President Joe Biden’s pick to run the Department of Health and Human Services, California’s Attorney General Xavier Becerra, faced a good deal of criticism from Senate Republicans during his confirmation hearing last week over his qualifications, his stance on abortion and several lawsuits he took part in recently.

During the hearing, South Dakota Republican Senator John Thune said that as California’s attorney general, Becerra “spent an inordinate amount of time and effort suing pro-life organizations, like the Little Sisters of the Poor,” a group of nuns whose ministry focuses on care for elders in poverty.

In his response Becerra said he “never sued the nun — any nuns.”

“I have taken on the federal government, but I’ve never sued any affiliation of nuns,” Becerra said. “And my actions have always been directed at the federal agencies.”

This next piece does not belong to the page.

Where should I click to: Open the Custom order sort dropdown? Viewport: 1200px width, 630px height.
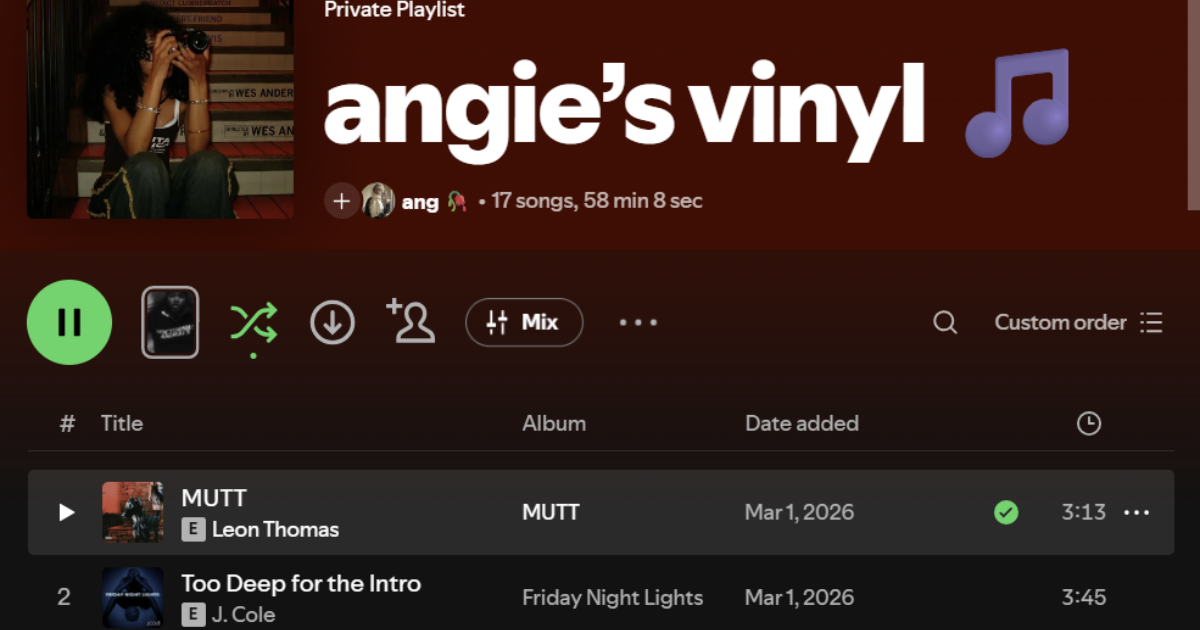point(1078,322)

Facts First: This needs context. Becerra along with several other state attorneys general did not originally file a lawsuit against a group of nuns, but did sue the federal government over a rule designed to exempt groups like the Little Sisters of the Poor from the 2011 mandate that required employers to cover contraceptives for their employees. The nuns were later permitted to join the federal government as defendants in the case.

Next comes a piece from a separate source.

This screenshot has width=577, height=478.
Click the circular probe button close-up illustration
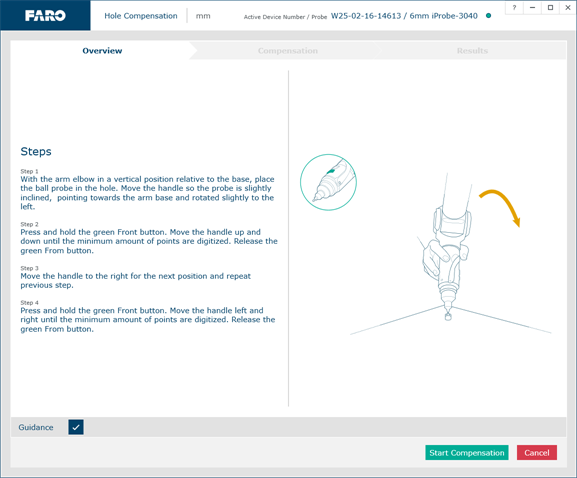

In 2017, the Trump administration expanded exemptions for the Obama-era mandate which required employers to provide healthcare plans that cover contraceptives. Under the new rule employers who held moral or religious objections to contraceptive coverage were exempt from the mandate.

Instead, the Trump administration said those employees would be able to get contraceptives through the Title X family planning program, which provides funds for several services related to reproductive health.

A lawsuit against the new rule was filed in 2017 by California, which was joined later by four more states.

The Little Sisters of the Poor — who have been fighting against the original contraception mandate for several years — wanted to intervene in the case. The plaintiffs, which included Becerra, argued they should not be permitted to because, in part, the federal government was already acting on behalf of the Little Sisters of the Poor and similar groups by defending their interests.

“California did not name the Little Sisters in the original document; in that respect, they only ‘sued’ the federal government,” Adam White, a resident scholar at the right-leaning American Enterprise Institute told CNN. “But the entire point of their lawsuit was to revoke the rights that the government had granted to the Little Sisters and other groups, which California admitted by arguing that the Little Sisters’ rights were precisely the thing that the US government was defending in this case.”

The federal judge permitted the Little Sisters of the Poor to join the case as intervenor defendants because of their strong interest in the case and its outcome.

“As the hearings indicate, to be on the other side … from the Little Sisters of the Poor in a lawsuit is to suffer a PR hit,” Lawrence Sager, a professor and Alice Jane Drysdale Sheffield regents chair at the University of Texas law school told CNN. “It is hard not to think that that is why the group is intervening in these cases.”